How ClickHouse handles strings
12 points by typesanitizer
12 points by typesanitizer
Regarding the overlapping load trick where you handle the length range (n, 2n] by doing a pair of n-byte loads aligned to the beginning and end, respectively. While this is a very useful (and very standard) trick for dealing with slices within untrusted allocations, if you control the allocation you can just ensure that the longest fixed-length load you do stays within the bounds of the allocation, so pad the allocation by the max overhang. E.g. you can do a 16-byte vector load + length-masked comparison to handle all <= 16-byte strings. You have to take care with data races/write exclusivity of physically adjacent but logically separate strings suballocated from the same language-level allocation, but in my experience you can almost always design around that constraint.

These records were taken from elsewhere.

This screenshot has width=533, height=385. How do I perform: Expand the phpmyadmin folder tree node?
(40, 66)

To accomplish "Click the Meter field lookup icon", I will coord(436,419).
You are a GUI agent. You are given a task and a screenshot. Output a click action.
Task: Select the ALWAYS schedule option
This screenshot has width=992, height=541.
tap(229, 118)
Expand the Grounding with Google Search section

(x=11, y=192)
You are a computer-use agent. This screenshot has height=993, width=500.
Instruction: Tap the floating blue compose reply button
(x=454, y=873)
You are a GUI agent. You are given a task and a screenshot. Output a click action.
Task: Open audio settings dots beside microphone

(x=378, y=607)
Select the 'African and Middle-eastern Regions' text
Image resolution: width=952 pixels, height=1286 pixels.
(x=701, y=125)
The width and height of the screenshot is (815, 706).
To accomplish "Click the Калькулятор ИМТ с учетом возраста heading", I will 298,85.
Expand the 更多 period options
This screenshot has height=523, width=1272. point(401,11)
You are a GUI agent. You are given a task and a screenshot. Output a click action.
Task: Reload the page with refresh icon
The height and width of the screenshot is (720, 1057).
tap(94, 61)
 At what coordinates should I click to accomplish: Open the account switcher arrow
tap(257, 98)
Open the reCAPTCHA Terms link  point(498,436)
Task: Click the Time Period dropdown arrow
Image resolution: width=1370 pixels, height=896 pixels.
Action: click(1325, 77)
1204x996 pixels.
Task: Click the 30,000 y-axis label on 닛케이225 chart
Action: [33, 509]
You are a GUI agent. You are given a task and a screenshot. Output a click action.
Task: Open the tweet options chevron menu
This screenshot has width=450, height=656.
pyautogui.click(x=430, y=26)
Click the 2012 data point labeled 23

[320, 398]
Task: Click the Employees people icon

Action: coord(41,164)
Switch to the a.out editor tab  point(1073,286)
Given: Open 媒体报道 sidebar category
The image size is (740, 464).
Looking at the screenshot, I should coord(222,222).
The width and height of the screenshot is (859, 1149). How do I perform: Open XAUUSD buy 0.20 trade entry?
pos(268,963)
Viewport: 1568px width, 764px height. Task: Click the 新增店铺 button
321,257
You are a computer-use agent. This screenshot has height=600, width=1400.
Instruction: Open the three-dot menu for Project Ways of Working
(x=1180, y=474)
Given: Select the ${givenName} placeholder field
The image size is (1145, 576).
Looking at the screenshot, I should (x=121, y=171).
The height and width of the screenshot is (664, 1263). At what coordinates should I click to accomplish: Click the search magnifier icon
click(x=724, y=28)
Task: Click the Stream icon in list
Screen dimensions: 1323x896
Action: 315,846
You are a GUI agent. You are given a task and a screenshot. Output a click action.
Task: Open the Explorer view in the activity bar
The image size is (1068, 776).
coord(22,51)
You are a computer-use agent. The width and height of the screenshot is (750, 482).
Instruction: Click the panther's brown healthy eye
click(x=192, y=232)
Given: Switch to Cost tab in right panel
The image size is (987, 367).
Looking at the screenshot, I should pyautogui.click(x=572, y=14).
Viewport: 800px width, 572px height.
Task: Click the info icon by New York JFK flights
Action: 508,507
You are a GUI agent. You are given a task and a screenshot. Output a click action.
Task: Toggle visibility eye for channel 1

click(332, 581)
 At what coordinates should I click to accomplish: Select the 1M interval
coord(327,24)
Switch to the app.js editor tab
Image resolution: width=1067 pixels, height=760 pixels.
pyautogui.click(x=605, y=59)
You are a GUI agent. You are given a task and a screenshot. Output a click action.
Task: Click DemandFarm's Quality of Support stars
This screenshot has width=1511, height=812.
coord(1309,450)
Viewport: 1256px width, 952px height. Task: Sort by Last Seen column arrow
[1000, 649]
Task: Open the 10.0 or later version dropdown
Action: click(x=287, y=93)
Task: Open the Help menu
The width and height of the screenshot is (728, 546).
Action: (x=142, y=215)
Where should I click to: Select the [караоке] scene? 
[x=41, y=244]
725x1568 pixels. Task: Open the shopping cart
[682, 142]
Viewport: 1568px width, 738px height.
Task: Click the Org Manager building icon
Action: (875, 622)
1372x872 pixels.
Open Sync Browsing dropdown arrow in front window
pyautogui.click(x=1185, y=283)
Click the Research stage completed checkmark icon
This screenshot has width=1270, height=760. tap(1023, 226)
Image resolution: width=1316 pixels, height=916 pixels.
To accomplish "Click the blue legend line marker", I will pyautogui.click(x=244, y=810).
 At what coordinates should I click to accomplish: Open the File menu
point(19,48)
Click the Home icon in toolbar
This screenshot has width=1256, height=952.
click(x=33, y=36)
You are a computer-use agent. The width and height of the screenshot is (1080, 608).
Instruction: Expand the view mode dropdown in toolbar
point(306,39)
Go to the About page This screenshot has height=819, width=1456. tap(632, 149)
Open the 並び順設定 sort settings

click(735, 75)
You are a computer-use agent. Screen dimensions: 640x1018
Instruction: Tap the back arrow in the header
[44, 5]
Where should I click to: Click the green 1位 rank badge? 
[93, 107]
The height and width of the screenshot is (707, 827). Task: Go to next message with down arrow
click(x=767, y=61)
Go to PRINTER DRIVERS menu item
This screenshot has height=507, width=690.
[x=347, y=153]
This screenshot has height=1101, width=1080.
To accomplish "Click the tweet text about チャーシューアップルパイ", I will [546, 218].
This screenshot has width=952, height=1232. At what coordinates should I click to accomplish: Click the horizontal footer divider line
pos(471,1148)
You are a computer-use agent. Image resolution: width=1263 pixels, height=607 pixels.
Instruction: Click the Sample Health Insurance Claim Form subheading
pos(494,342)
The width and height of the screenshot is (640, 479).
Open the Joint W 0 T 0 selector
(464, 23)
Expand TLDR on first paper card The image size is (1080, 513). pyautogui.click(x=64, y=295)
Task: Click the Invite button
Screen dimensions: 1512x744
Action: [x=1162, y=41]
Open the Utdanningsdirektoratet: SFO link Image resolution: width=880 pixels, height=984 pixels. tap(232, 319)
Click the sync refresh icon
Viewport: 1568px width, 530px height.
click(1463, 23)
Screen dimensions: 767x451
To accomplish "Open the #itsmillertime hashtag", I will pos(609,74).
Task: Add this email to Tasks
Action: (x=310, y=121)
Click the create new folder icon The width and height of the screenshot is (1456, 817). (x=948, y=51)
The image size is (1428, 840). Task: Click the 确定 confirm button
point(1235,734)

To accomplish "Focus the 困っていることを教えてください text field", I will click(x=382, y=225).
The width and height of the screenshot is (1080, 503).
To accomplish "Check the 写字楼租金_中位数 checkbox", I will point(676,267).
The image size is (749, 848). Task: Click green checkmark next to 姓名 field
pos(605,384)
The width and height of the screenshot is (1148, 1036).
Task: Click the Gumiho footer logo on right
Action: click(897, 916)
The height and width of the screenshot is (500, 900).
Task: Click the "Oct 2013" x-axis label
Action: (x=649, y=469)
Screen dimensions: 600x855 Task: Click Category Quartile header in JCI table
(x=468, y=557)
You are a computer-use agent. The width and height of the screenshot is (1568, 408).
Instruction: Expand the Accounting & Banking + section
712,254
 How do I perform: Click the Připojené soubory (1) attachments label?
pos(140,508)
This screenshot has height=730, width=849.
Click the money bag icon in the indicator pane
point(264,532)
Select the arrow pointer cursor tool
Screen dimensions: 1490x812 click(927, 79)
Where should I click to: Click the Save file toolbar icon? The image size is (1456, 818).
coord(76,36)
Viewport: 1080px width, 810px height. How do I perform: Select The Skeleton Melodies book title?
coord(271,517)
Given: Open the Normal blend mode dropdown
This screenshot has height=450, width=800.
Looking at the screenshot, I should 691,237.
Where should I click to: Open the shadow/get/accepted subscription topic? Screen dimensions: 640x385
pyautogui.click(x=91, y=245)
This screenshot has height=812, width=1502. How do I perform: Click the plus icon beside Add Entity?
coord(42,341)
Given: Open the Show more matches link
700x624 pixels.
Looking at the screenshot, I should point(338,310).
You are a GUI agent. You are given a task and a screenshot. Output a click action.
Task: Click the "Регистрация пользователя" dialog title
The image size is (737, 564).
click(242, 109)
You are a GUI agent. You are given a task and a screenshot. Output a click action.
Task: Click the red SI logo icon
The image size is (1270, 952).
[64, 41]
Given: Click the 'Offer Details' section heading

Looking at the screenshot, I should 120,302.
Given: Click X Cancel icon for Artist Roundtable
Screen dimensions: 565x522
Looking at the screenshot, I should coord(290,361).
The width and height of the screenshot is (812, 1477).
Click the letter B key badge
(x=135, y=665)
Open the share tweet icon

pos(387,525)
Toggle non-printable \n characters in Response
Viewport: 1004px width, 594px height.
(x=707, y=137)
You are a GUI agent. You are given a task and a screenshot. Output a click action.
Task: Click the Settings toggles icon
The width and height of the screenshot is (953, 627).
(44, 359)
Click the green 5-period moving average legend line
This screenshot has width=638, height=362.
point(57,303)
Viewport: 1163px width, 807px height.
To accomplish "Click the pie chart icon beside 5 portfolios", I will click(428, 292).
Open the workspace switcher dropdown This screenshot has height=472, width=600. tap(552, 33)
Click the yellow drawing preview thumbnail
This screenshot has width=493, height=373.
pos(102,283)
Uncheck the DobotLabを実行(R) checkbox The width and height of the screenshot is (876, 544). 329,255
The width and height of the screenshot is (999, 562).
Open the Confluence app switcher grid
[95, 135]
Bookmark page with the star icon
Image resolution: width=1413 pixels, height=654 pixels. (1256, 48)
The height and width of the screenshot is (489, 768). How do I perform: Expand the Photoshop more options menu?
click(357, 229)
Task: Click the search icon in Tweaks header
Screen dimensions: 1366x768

As @snej suggests, you can also implement it in assembly (as glibc and others do) and then you just have to worry about page-splitting loads. That's slightly less efficient than what I'm suggesting, and one disadvantage is that it doesn't operate within the language-level abstract machine semantics (e.g. one consequence is that you have to allowlist it with asan, tsan and similar tools, which is IMHO borderline unacceptable for non-libc-like use cases), but it does mean that you don't have to assume anything about the allocations.
The string comparison stuff is cool! But I thought modern C libraries already used these tricks to optimize memcmp and strcmp?
Modern C libraries also use these tricks, but ClickHouse has a lot of their own primitive functions.